A 2012 study investigated the impact of taking red yeast rice alongside other naturally derived chemicals. In a double-blind, placebo-controlled study, participants with metabolic syndrome were given it with a bioactive compound called berberine and policosanol, a chemical obtained from sugar cane. After 18 weeks, the 59 participants who had taken the treatment containing red yeast rice showed a reduction in insulin resistance, as well as a decrease in bad cholesterol. Additionally, blood sugar levels were shown to be lower after meals, compared to the placebo. But this study was conducted over a relatively short period, so more research is needed to determine lasting effects.
In a 2017 study, 50 patients with metabolic syndrome were given either a combination of red yeast rice and olive extract, or a placebo for eight weeks. At the end of the trial, participants who had supplemented with the red yeast rice-olive extract had reduced levels of biomarkers for oxidative stress, which is a key cause of chronic inflammation. Again, larger-scale studies need to be conducted over longer periods of time to establish conclusive results.
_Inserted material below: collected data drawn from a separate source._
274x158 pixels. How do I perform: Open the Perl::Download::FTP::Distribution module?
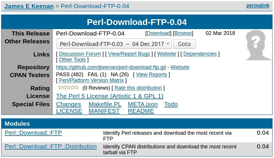[x=51, y=146]
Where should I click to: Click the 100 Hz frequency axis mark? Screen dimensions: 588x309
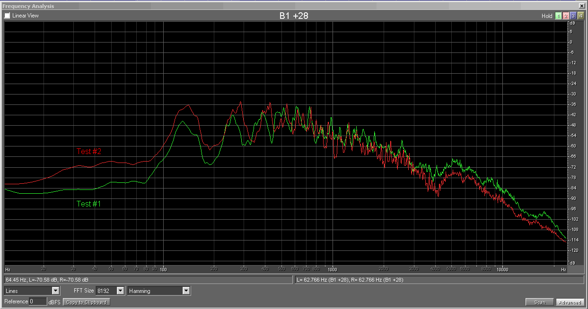163,269
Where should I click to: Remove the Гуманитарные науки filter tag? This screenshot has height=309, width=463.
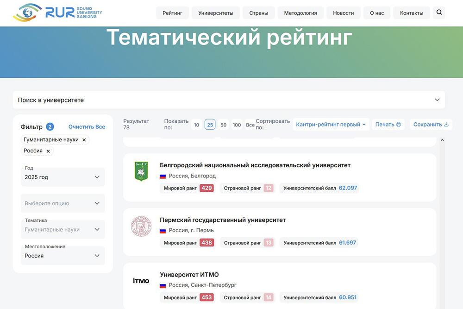point(84,139)
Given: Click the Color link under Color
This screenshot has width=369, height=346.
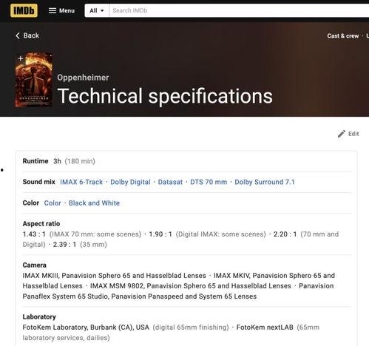Looking at the screenshot, I should [x=53, y=203].
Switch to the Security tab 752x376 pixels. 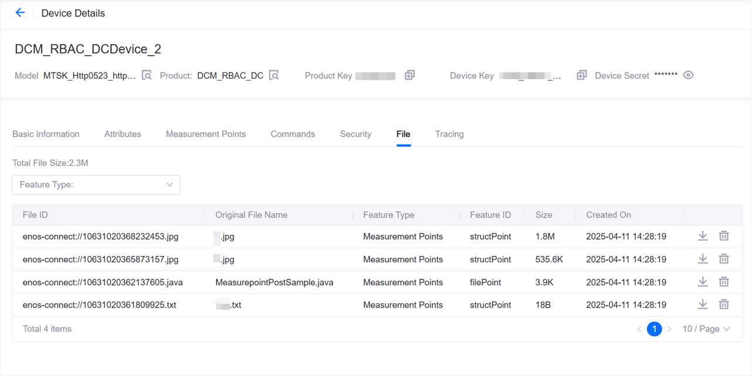tap(355, 134)
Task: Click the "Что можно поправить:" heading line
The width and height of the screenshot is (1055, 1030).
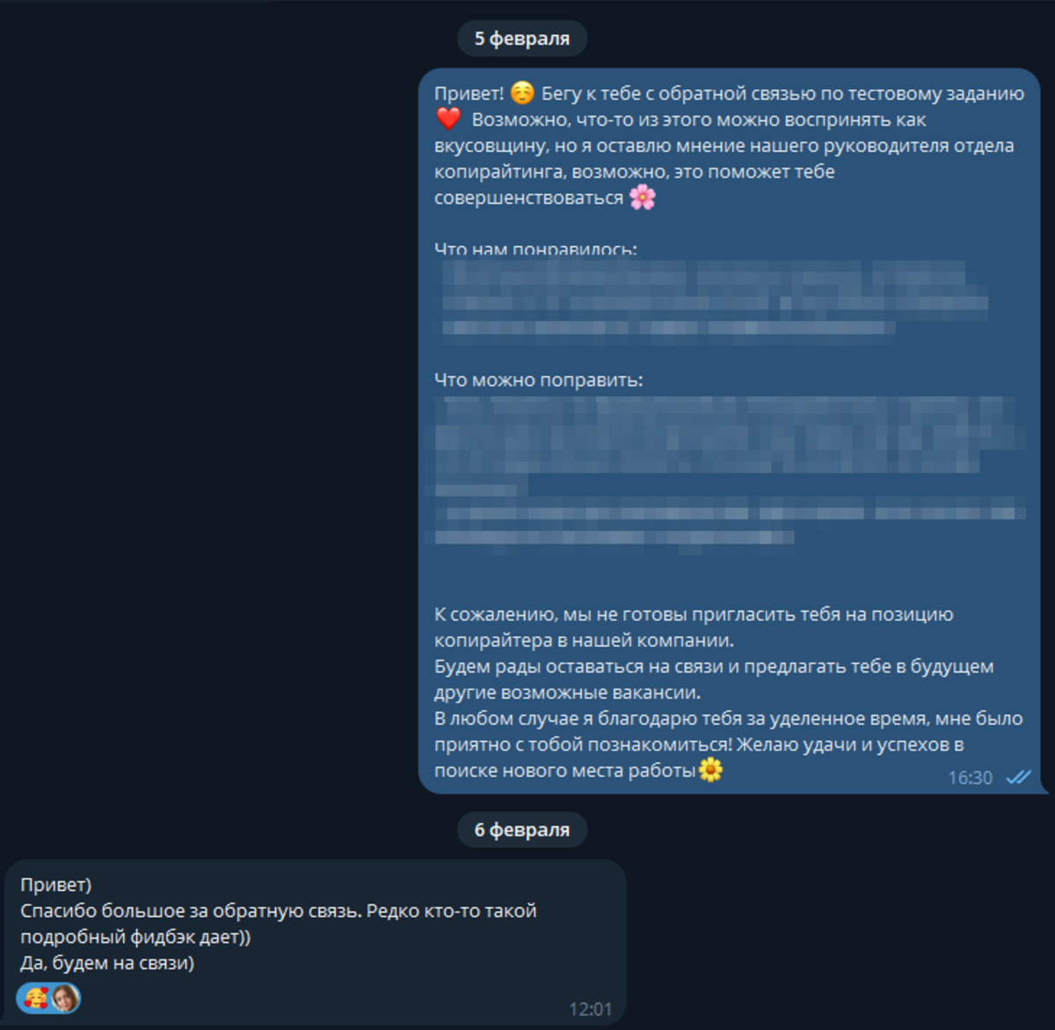Action: pyautogui.click(x=538, y=380)
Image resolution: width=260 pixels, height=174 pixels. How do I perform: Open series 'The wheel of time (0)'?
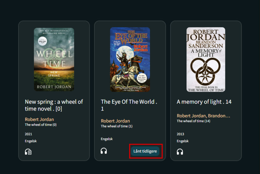41,125
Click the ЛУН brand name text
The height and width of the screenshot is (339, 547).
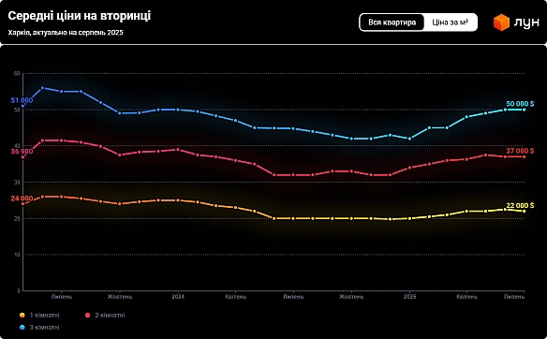[526, 23]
A test-tube study compared the anti-cancer properties of red yeast rice to those of the cholesterol-lowering drug, lovastatin. The study looked specifically at the impact that both substances had on prostate cancer cell growth and found that red yeast rice was able to decrease cancer cell growth better than lovastatin. However, further studies need to be done before we can assume its effectiveness as a cancer treatment or preventative measure.
Who can take it?
Red yeast rice should be safe for most healthy adults to take, but there are some exceptions. It’s not advisable for women who are pregnant or breast-feeding. Additionally, people who are suffering with liver or kidney disease, or those taking statins or cholesterol-lowering drugs, should avoid taking it as a supplement. Potential side effects can include headaches, dizziness, bloating, gas and stomach pain, while more serious reactions may result in muscle aches and weakness, liver toxicity or symptoms of an allergy. You should consult your doctor before taking red yeast rice and always follow the dosage stated on the packet.